** Opening Records to process block **

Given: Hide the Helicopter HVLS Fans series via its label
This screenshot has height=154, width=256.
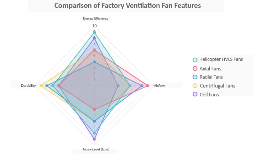Looking at the screenshot, I should (221, 59).
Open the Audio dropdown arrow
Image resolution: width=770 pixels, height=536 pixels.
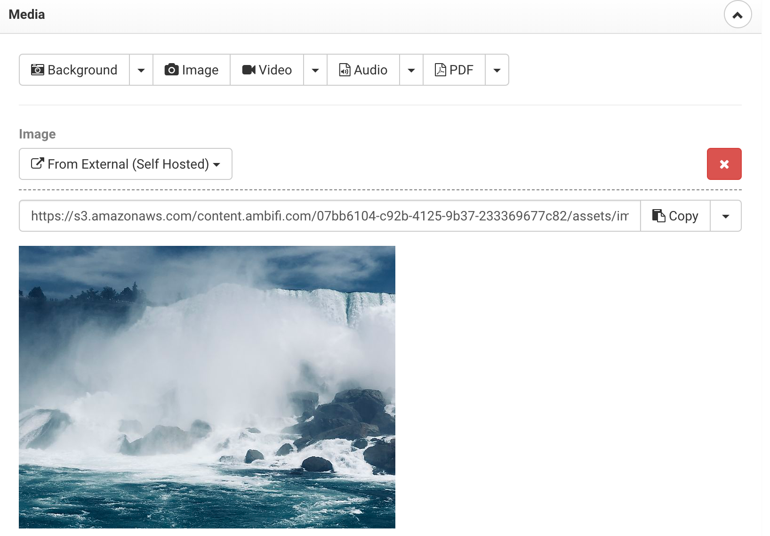[x=411, y=70]
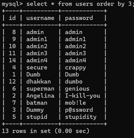
Task: Click the username superman
Action: [x=40, y=89]
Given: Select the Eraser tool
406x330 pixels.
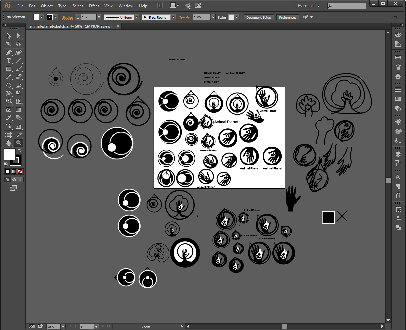Looking at the screenshot, I should [x=19, y=77].
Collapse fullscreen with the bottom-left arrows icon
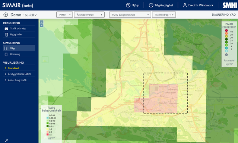238x143 pixels. [6, 140]
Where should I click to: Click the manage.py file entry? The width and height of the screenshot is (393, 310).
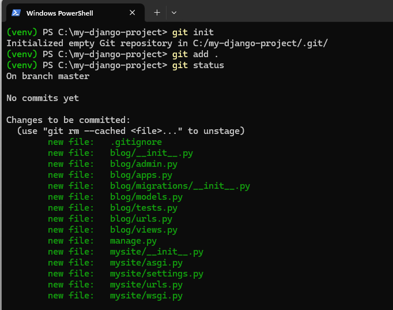tap(133, 241)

** Closing Records to process block **

:: Task statement ::
Only the lines from the one containing "Open the Audio dropdown arrow" through the final line of the records should be transcribed, exactly and with no pictures.

:: Task output ::
Open the Audio dropdown arrow
Image resolution: width=770 pixels, height=536 pixels.
[x=411, y=70]
Task: Click the username superman
Action: [x=40, y=89]
Given: Select the Eraser tool
406x330 pixels.
Looking at the screenshot, I should [x=19, y=77].
Collapse fullscreen with the bottom-left arrows icon
238x143 pixels. [6, 140]
Where should I click to: Click the manage.py file entry? The width and height of the screenshot is (393, 310).
tap(133, 241)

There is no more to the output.